• Short task:
List every line of the items below that contains the string "height", matching case exactly.

-- Start Data section --

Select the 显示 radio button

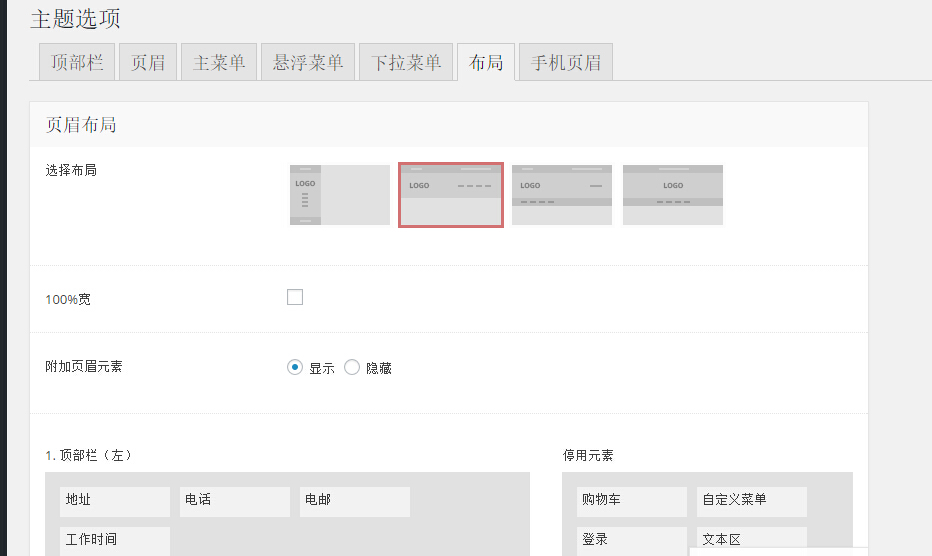295,367
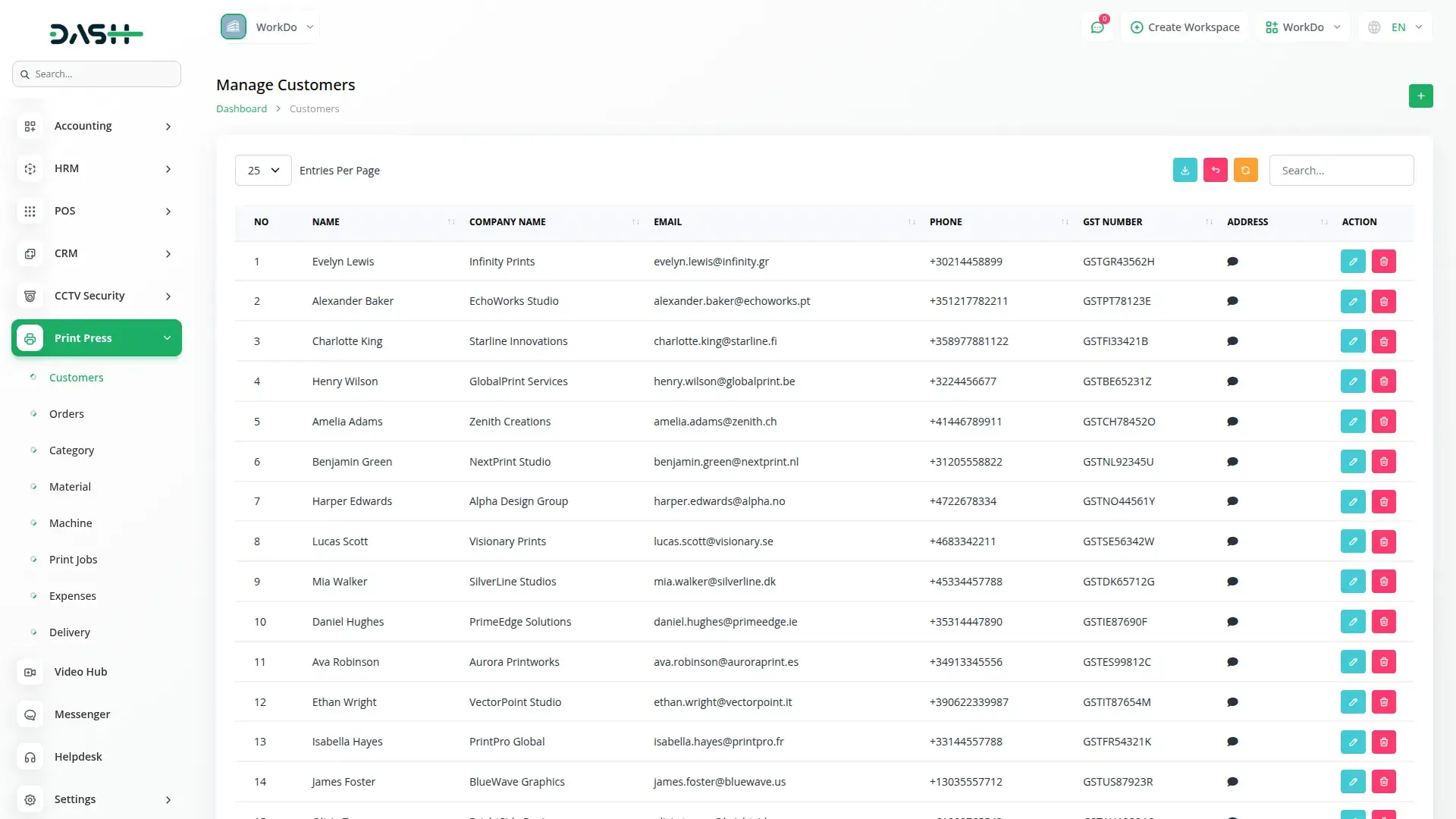View address bubble for Charlotte King
Viewport: 1456px width, 819px height.
pos(1232,341)
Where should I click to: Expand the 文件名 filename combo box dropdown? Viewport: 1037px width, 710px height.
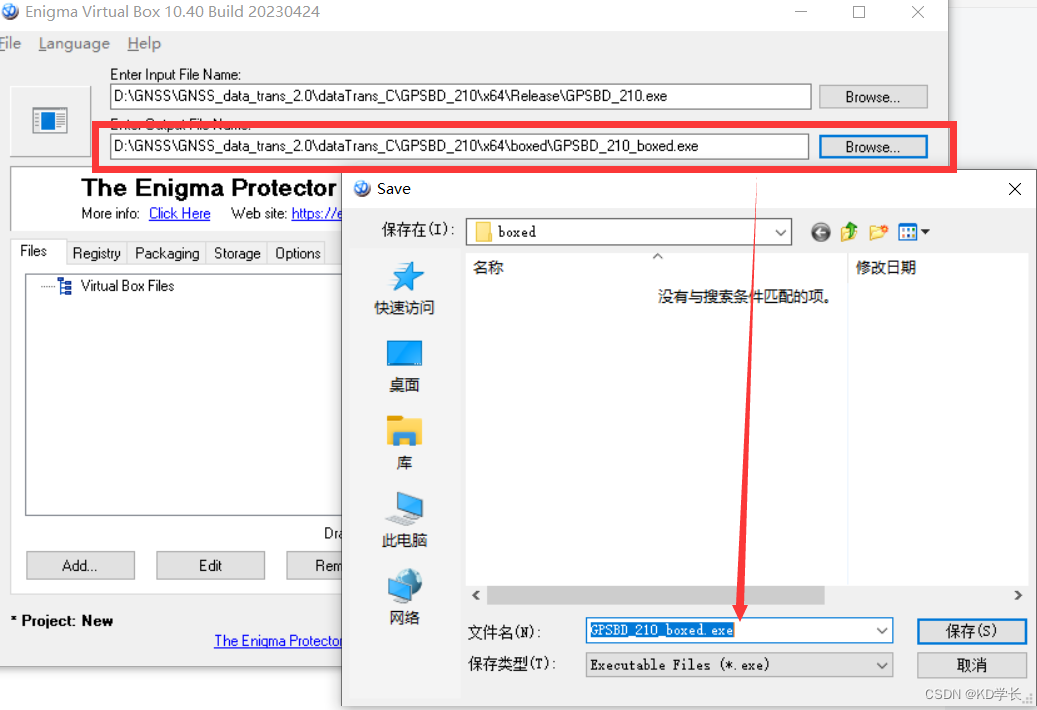click(x=881, y=630)
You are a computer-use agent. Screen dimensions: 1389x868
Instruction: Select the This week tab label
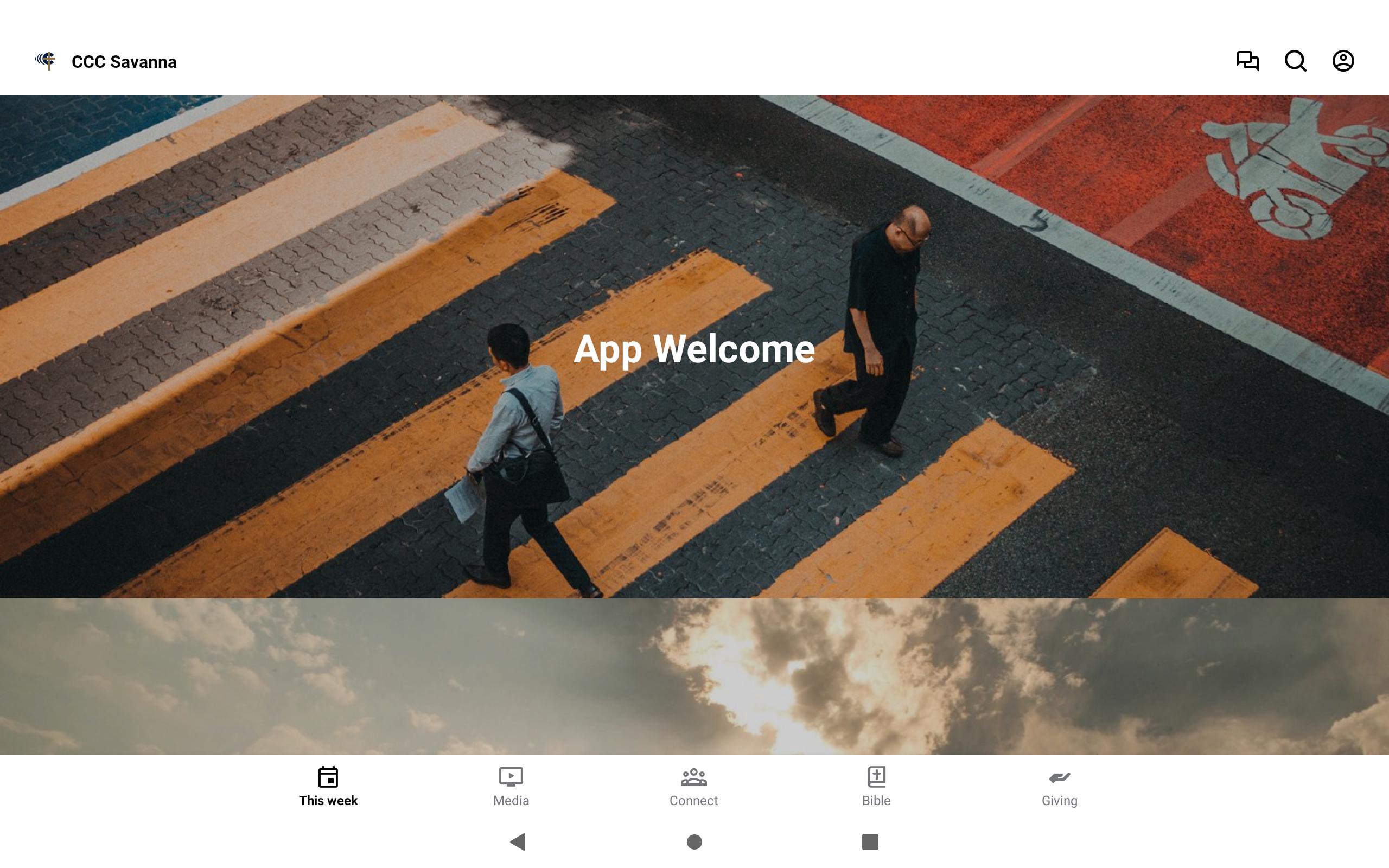click(x=328, y=801)

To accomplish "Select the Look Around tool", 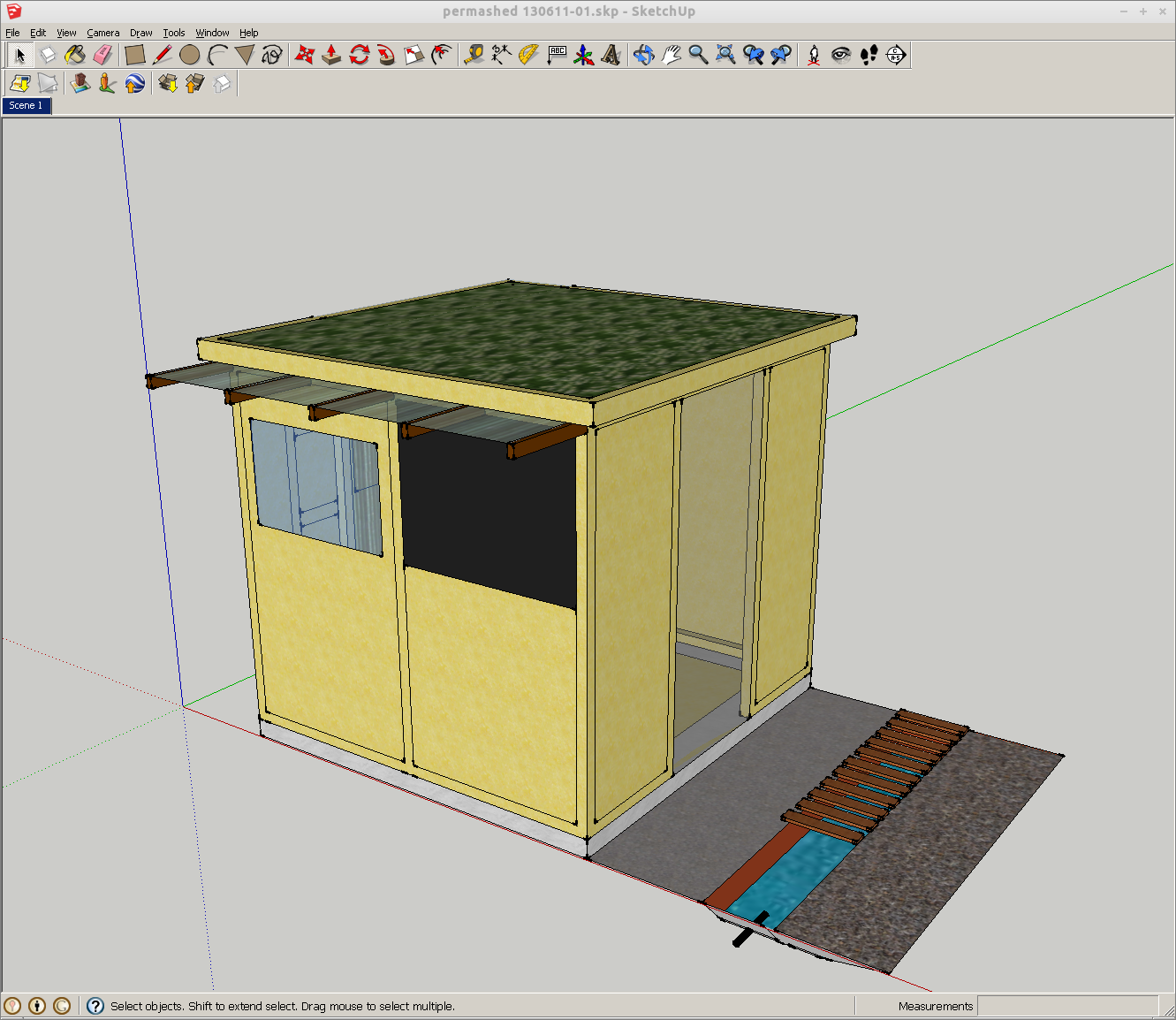I will coord(840,54).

-- End Data section --

• Solution:
Viewport: 1456px width, 819px height.
Where should I click to: Expand the 文件名 filename combo box dropdown? Viewport: 1037px width, 710px height.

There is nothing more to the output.